OBJECTIF DE LA TÂCHE
Mettez à jour les enregistrements ci-dessous en remplaçant « Identify the location of » par « Find the position of » partout, sans rien modifier d'autre.

Données sources:
<<<<
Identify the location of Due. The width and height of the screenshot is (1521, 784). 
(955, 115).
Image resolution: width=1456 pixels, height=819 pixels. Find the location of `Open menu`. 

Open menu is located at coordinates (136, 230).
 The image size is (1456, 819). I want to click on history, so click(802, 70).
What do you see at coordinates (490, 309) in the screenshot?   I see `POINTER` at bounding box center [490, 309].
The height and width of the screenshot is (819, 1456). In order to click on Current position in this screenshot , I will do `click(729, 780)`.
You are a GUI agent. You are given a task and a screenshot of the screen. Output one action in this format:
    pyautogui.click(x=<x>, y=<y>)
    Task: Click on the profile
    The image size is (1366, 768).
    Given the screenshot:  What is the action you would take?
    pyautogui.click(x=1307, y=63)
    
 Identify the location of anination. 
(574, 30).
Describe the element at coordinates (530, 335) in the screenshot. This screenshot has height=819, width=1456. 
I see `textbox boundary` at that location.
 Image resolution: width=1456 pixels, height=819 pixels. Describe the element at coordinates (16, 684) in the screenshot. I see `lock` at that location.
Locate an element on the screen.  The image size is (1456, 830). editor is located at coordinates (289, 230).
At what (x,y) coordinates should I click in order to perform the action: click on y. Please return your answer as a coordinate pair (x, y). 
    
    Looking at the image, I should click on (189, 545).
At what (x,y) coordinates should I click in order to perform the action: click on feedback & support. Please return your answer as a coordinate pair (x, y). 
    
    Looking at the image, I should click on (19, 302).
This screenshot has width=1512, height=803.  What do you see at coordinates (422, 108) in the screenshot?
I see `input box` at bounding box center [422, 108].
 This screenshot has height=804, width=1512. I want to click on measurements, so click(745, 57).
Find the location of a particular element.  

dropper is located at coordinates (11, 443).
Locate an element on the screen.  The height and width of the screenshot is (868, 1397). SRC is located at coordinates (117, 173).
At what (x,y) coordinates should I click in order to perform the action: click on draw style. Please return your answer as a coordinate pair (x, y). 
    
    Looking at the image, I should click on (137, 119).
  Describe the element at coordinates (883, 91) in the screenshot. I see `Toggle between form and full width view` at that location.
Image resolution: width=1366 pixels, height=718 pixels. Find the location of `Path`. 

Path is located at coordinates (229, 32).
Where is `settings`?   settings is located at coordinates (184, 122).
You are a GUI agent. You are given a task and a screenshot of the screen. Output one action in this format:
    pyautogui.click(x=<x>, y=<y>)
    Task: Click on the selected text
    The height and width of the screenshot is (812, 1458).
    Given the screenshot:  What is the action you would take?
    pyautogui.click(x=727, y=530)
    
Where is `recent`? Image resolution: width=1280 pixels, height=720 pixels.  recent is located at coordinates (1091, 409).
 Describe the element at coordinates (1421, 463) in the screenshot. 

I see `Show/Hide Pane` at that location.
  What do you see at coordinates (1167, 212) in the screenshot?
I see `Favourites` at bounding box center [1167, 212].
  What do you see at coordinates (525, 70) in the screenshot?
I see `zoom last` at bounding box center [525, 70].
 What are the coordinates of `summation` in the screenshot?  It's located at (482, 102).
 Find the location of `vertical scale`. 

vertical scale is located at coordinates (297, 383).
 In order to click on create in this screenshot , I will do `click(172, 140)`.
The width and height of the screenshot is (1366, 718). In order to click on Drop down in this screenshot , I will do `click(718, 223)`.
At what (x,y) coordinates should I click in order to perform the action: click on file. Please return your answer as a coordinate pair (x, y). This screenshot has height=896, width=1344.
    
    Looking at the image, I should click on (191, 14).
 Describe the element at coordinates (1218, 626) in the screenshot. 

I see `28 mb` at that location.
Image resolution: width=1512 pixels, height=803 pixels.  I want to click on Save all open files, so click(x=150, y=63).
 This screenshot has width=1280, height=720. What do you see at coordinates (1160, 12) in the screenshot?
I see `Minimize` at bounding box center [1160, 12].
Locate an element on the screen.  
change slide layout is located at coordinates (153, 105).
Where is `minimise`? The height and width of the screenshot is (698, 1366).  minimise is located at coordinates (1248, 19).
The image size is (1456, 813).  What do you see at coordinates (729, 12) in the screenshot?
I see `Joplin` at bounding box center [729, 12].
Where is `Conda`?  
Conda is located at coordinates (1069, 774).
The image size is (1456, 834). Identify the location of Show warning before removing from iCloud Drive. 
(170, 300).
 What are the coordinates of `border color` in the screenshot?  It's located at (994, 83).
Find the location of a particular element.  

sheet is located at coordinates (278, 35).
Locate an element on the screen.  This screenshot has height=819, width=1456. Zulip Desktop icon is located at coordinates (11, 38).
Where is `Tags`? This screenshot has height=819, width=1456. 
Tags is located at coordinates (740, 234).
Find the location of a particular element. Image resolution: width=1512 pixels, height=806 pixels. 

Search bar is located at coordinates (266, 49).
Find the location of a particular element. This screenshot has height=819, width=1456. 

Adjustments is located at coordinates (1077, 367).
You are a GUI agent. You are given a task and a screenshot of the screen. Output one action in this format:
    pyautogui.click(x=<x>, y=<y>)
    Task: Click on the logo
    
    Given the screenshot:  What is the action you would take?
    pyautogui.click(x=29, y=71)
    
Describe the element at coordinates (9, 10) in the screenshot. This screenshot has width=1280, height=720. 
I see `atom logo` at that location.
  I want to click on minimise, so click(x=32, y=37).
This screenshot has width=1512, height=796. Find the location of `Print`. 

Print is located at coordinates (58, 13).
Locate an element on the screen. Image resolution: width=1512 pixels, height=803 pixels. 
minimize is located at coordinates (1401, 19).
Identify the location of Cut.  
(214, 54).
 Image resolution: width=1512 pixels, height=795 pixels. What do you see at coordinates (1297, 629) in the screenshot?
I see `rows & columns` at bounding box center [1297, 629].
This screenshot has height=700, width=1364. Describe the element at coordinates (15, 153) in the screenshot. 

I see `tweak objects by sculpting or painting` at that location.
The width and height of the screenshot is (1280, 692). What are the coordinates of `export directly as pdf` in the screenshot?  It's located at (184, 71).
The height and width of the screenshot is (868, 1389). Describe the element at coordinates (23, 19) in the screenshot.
>>>>
SOLUTION CI-DESSOUS
Find the position of Due. The width and height of the screenshot is (1521, 784). 
(955, 115).
Image resolution: width=1456 pixels, height=819 pixels. Find the location of `Open menu`. 

Open menu is located at coordinates (136, 230).
 The image size is (1456, 819). I want to click on history, so click(802, 70).
What do you see at coordinates (490, 309) in the screenshot?   I see `POINTER` at bounding box center [490, 309].
The height and width of the screenshot is (819, 1456). In order to click on Current position in this screenshot , I will do `click(729, 780)`.
You are a GUI agent. You are given a task and a screenshot of the screen. Output one action in this format:
    pyautogui.click(x=<x>, y=<y>)
    Task: Click on the profile
    The image size is (1366, 768).
    Given the screenshot:  What is the action you would take?
    pyautogui.click(x=1307, y=63)
    
 Find the position of anination. 
(574, 30).
Describe the element at coordinates (530, 335) in the screenshot. This screenshot has height=819, width=1456. 
I see `textbox boundary` at that location.
 Image resolution: width=1456 pixels, height=819 pixels. Describe the element at coordinates (16, 684) in the screenshot. I see `lock` at that location.
Locate an element on the screen.  The image size is (1456, 830). editor is located at coordinates (289, 230).
At what (x,y) coordinates should I click in order to perform the action: click on y. Please return your answer as a coordinate pair (x, y). 
    
    Looking at the image, I should click on (189, 545).
At what (x,y) coordinates should I click in order to perform the action: click on feedback & support. Please return your answer as a coordinate pair (x, y). 
    
    Looking at the image, I should click on (19, 302).
This screenshot has width=1512, height=803.  What do you see at coordinates (422, 108) in the screenshot?
I see `input box` at bounding box center [422, 108].
 This screenshot has height=804, width=1512. I want to click on measurements, so click(745, 57).
Find the location of a particular element.  

dropper is located at coordinates (11, 443).
Locate an element on the screen.  The height and width of the screenshot is (868, 1397). SRC is located at coordinates (117, 173).
At what (x,y) coordinates should I click in order to perform the action: click on draw style. Please return your answer as a coordinate pair (x, y). 
    
    Looking at the image, I should click on (137, 119).
  Describe the element at coordinates (883, 91) in the screenshot. I see `Toggle between form and full width view` at that location.
Image resolution: width=1366 pixels, height=718 pixels. Find the location of `Path`. 

Path is located at coordinates (229, 32).
Where is `settings`?   settings is located at coordinates (184, 122).
You are a GUI agent. You are given a task and a screenshot of the screen. Output one action in this format:
    pyautogui.click(x=<x>, y=<y>)
    Task: Click on the selected text
    The height and width of the screenshot is (812, 1458).
    Given the screenshot:  What is the action you would take?
    pyautogui.click(x=727, y=530)
    
Where is `recent`? Image resolution: width=1280 pixels, height=720 pixels.  recent is located at coordinates (1091, 409).
 Describe the element at coordinates (1421, 463) in the screenshot. 

I see `Show/Hide Pane` at that location.
  What do you see at coordinates (1167, 212) in the screenshot?
I see `Favourites` at bounding box center [1167, 212].
  What do you see at coordinates (525, 70) in the screenshot?
I see `zoom last` at bounding box center [525, 70].
 What are the coordinates of `summation` in the screenshot?  It's located at (482, 102).
 Find the location of `vertical scale`. 

vertical scale is located at coordinates (297, 383).
 In order to click on create in this screenshot , I will do `click(172, 140)`.
The width and height of the screenshot is (1366, 718). In order to click on Drop down in this screenshot , I will do `click(718, 223)`.
At what (x,y) coordinates should I click in order to perform the action: click on file. Please return your answer as a coordinate pair (x, y). This screenshot has height=896, width=1344.
    
    Looking at the image, I should click on (191, 14).
 Describe the element at coordinates (1218, 626) in the screenshot. 

I see `28 mb` at that location.
Image resolution: width=1512 pixels, height=803 pixels.  I want to click on Save all open files, so click(x=150, y=63).
 This screenshot has width=1280, height=720. What do you see at coordinates (1160, 12) in the screenshot?
I see `Minimize` at bounding box center [1160, 12].
Locate an element on the screen.  
change slide layout is located at coordinates (153, 105).
Where is `minimise`? The height and width of the screenshot is (698, 1366).  minimise is located at coordinates (1248, 19).
The image size is (1456, 813).  What do you see at coordinates (729, 12) in the screenshot?
I see `Joplin` at bounding box center [729, 12].
Where is `Conda`?  
Conda is located at coordinates (1069, 774).
The image size is (1456, 834). Find the position of Show warning before removing from iCloud Drive. 
(170, 300).
 What are the coordinates of `border color` in the screenshot?  It's located at (994, 83).
Find the location of a particular element.  

sheet is located at coordinates (278, 35).
Locate an element on the screen.  This screenshot has height=819, width=1456. Zulip Desktop icon is located at coordinates (11, 38).
Where is `Tags`? This screenshot has height=819, width=1456. 
Tags is located at coordinates (740, 234).
Find the location of a particular element. Image resolution: width=1512 pixels, height=806 pixels. 

Search bar is located at coordinates (266, 49).
Find the location of a particular element. This screenshot has height=819, width=1456. 

Adjustments is located at coordinates (1077, 367).
You are a GUI agent. You are given a task and a screenshot of the screen. Output one action in this format:
    pyautogui.click(x=<x>, y=<y>)
    Task: Click on the logo
    
    Given the screenshot:  What is the action you would take?
    pyautogui.click(x=29, y=71)
    
Describe the element at coordinates (9, 10) in the screenshot. This screenshot has width=1280, height=720. 
I see `atom logo` at that location.
  I want to click on minimise, so click(x=32, y=37).
This screenshot has width=1512, height=796. Find the location of `Print`. 

Print is located at coordinates (58, 13).
Locate an element on the screen. Image resolution: width=1512 pixels, height=803 pixels. 
minimize is located at coordinates (1401, 19).
Find the position of Cut.  
(214, 54).
 Image resolution: width=1512 pixels, height=795 pixels. What do you see at coordinates (1297, 629) in the screenshot?
I see `rows & columns` at bounding box center [1297, 629].
This screenshot has height=700, width=1364. Describe the element at coordinates (15, 153) in the screenshot. 

I see `tweak objects by sculpting or painting` at that location.
The width and height of the screenshot is (1280, 692). What are the coordinates of `export directly as pdf` in the screenshot?  It's located at (184, 71).
The height and width of the screenshot is (868, 1389). Describe the element at coordinates (23, 19) in the screenshot.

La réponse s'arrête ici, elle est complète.